The figure shows a cycle carried out with an ideal gas. Work is not done on site
Solution.
The work of a gas is related to the change in its volume. If the gas expands, it does positive work on external forces. On the contrary, if its volume decreases, external forces do positive work on it. Thus, the work is zero if the volume of the gas does not change.
AB
Correct answer: 1
Answer: 1
Source: Unified State Examination in Physics 06/06/2013. main wave. Siberia. Option 3.
The figure shows a cycle carried out with an ideal gas. Work is not done on site
Solution.
The work of a gas is related to the change in its volume. If the gas expands, it does positive work on external forces. On the contrary, if its volume decreases, external forces do positive work on it. Thus, the work is zero if the volume of the gas does not change.
According to Charles's law, in an isochoric process, the ratio of pressure and temperature remains constant: It is clear from the diagram that the plot has a similar property DA. It is on him that no work is done.
Correct answer: 4
Answer: 4
Source: Unified State Examination in Physics 06/06/2013. main wave. Siberia. Option 5.
A. A positive amount of heat cannot spontaneously transfer from a colder body to a hotter one.
1) only A
2) only B
4) neither A nor B
Solution.
Both statements are true. They form the essence of the second law of thermodynamics.
Postulate of Clausius: “A process is impossible, the only result of which would be the transfer of heat from a colder body to a hotter one” (such a process is called the Clausius process). That is, heat can spontaneously transfer only from a hotter body to a colder one.
Correct answer: 3.
Answer: 3
Source: Unified State Examination in Physics 06/06/2013. main wave. Ural. Option 1.
Which of the following statements is true(s)?
A. A positive amount of heat spontaneously passes from a hotter body to a colder one.
B. It is impossible to create a cyclic heat engine, with the help of which it is possible to completely convert the energy received from the heater into mechanical work.
1) only A
2) only B
4) neither A nor B
Solution.
The second law of thermodynamics forbids the so-called perpetual motion machines of the second kind, showing that the efficiency cannot be equal to one.
There are several equivalent formulations of the second law of thermodynamics:
Postulate of Clausius: “A process is impossible, the only result of which would be the transfer of heat from a colder body to a hotter one” (such a process is called the Clausius process).
Thomson's (Kelvin's) postulate: "A circular process is impossible, the only result of which would be the production of work by cooling the thermal reservoir" (such a process is called the Thomson process).
This shows that both statements are true.
Correct answer: 3
Answer: 3
Source: Unified State Examination in Physics 06/06/2013. main wave.

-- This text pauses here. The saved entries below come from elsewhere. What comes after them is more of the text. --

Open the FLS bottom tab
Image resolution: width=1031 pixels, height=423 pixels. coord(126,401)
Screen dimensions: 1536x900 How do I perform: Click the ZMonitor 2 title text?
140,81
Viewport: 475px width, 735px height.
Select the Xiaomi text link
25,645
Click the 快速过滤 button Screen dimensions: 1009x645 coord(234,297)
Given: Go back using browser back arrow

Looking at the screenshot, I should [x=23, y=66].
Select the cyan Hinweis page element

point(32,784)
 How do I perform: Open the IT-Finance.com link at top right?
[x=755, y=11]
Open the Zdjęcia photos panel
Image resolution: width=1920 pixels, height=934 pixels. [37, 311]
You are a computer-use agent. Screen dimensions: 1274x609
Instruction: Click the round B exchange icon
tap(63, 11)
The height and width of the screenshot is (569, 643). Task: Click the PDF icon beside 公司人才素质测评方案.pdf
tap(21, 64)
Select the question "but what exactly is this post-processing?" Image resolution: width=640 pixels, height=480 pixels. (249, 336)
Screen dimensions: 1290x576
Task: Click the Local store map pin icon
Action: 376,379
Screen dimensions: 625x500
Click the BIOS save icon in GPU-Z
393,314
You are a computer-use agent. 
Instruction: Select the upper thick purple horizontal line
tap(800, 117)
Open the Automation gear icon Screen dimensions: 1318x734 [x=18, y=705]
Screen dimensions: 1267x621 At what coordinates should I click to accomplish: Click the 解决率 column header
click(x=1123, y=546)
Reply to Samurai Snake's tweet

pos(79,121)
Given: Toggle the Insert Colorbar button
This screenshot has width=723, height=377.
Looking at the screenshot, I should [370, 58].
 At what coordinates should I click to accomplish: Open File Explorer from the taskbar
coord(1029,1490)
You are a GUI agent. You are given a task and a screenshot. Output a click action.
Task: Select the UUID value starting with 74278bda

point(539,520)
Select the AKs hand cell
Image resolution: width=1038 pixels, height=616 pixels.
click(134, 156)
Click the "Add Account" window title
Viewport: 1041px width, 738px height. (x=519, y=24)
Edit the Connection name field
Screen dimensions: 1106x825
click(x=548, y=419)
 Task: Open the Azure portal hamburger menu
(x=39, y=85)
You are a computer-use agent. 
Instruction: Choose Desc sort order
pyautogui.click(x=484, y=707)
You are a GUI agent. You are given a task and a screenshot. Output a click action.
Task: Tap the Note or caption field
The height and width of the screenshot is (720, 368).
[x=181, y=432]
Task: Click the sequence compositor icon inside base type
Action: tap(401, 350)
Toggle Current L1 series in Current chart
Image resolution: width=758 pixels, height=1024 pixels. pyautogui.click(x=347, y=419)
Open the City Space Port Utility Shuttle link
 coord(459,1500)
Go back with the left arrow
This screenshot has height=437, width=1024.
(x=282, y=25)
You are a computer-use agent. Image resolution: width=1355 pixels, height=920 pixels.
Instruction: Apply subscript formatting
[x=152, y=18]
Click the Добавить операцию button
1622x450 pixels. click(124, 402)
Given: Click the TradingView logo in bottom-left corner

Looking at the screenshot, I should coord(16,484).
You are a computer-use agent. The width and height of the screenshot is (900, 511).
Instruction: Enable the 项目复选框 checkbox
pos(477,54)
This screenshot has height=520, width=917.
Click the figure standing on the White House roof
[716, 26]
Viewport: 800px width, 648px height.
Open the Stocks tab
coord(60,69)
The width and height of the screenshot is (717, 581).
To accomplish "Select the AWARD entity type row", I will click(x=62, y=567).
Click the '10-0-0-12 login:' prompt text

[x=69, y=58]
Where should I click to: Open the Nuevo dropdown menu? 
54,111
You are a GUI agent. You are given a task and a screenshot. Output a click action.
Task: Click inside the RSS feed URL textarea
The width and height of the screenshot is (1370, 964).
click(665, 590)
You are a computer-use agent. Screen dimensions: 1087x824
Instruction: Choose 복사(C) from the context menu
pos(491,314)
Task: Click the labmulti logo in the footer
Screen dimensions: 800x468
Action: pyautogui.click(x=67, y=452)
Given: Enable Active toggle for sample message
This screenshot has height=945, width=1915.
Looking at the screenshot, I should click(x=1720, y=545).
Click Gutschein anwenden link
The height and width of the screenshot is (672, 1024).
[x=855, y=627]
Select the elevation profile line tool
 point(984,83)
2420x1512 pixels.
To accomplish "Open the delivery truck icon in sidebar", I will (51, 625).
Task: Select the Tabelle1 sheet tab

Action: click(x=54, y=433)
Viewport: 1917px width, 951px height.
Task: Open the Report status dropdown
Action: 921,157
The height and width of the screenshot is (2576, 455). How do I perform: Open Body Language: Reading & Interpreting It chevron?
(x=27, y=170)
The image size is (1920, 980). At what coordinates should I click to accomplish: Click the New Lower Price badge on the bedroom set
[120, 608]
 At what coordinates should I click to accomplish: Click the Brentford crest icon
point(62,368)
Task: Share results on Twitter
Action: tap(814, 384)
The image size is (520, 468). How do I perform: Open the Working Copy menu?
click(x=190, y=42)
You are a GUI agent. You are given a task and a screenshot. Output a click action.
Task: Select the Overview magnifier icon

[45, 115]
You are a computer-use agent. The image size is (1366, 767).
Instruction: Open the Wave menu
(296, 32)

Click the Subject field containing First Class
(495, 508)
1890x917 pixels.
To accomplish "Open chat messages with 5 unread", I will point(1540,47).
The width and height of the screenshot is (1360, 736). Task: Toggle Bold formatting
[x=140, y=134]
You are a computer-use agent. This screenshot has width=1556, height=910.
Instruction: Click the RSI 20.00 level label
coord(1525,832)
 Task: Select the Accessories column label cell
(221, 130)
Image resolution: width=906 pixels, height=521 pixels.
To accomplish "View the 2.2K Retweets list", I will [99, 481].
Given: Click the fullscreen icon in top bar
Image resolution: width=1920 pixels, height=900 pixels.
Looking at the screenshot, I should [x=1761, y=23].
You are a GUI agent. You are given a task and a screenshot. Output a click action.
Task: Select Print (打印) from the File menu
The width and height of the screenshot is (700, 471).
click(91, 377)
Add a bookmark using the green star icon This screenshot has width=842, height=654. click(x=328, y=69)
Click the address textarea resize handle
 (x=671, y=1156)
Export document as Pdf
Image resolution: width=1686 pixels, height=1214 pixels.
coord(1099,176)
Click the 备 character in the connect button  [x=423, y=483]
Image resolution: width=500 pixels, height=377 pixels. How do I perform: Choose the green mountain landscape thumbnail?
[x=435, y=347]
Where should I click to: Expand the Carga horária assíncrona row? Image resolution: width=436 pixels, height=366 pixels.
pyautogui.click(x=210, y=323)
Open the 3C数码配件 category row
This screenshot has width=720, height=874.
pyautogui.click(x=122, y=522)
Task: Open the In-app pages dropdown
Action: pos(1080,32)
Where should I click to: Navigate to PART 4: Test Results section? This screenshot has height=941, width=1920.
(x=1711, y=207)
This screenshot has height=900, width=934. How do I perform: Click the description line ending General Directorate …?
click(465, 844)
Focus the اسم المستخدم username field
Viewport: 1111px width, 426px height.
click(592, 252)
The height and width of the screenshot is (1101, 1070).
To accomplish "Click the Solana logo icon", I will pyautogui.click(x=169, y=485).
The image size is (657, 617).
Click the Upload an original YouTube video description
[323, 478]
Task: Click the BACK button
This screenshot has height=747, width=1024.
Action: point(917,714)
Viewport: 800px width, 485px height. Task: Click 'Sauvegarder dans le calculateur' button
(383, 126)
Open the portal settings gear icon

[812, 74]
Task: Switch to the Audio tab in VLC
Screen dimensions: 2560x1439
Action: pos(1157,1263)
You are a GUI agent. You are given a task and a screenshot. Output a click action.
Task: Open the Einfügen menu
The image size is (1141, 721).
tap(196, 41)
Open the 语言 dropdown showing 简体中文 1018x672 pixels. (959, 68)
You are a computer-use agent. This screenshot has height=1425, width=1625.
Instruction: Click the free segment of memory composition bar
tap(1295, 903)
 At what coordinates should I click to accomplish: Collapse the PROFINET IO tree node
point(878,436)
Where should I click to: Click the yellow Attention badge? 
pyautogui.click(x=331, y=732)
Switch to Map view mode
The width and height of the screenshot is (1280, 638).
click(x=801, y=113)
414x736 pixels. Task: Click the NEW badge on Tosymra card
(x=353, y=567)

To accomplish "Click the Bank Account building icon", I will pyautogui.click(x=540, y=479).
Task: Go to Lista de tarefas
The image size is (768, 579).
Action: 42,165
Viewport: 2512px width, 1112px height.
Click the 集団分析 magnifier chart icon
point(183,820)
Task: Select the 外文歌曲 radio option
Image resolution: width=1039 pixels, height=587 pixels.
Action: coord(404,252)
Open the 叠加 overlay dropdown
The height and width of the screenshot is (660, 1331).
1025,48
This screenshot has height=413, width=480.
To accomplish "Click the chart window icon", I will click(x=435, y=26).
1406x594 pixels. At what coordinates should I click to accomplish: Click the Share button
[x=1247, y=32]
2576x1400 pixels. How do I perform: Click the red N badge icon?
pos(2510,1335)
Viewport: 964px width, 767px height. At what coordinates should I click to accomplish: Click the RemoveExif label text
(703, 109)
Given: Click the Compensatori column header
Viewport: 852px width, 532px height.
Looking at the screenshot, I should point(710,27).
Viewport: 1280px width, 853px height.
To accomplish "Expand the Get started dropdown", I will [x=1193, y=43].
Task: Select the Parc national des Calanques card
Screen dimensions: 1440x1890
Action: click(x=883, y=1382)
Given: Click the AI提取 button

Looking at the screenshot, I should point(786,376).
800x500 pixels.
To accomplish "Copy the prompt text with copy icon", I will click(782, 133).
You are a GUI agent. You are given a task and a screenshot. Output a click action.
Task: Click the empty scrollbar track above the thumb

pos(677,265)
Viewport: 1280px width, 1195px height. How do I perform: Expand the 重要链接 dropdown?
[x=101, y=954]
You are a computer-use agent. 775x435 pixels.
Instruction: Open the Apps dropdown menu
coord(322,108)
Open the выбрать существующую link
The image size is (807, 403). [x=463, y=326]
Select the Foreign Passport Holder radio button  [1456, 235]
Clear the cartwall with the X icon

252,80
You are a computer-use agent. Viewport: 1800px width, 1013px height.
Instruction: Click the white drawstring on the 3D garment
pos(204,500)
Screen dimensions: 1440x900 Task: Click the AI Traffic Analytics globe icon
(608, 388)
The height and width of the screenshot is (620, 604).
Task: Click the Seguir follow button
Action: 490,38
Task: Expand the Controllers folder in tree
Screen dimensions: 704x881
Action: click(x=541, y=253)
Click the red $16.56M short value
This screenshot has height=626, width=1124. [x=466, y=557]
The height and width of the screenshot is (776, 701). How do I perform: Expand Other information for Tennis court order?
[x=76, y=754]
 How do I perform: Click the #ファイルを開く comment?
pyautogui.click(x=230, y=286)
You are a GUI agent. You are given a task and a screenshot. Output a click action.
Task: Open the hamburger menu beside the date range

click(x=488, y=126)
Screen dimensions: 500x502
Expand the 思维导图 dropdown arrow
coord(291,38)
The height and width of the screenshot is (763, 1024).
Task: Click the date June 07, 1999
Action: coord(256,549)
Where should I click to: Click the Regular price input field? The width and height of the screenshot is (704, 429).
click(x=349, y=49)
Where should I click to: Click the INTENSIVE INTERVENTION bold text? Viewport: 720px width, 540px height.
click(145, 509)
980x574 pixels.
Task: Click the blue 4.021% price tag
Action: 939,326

Ural. Option 2.
Which of the following statements is true(s)?
A. During thermal contact of two bodies having different temperatures, a positive amount of heat cannot spontaneously transfer from a body with a lower temperature to a body with a higher temperature.
B. It is impossible to create a cyclic heat engine, with the help of which it is possible to completely convert the energy received from the heater into mechanical work.
1) only A
2) only B
4) neither A nor B
Solution.
Both statements are true.
The second law of thermodynamics forbids the so-called perpetual motion machines of the second kind, showing that the efficiency cannot be equal to one.
There are several equivalent formulations of the second law of thermodynamics:
Postulate of Clausius: “A process is impossible, the only result of which would be the transfer of heat from a colder body to a hotter one” (such a process is called the Clausius process). That is, when two bodies come into contact with different temperatures heat can only move from a hotter body to a colder one.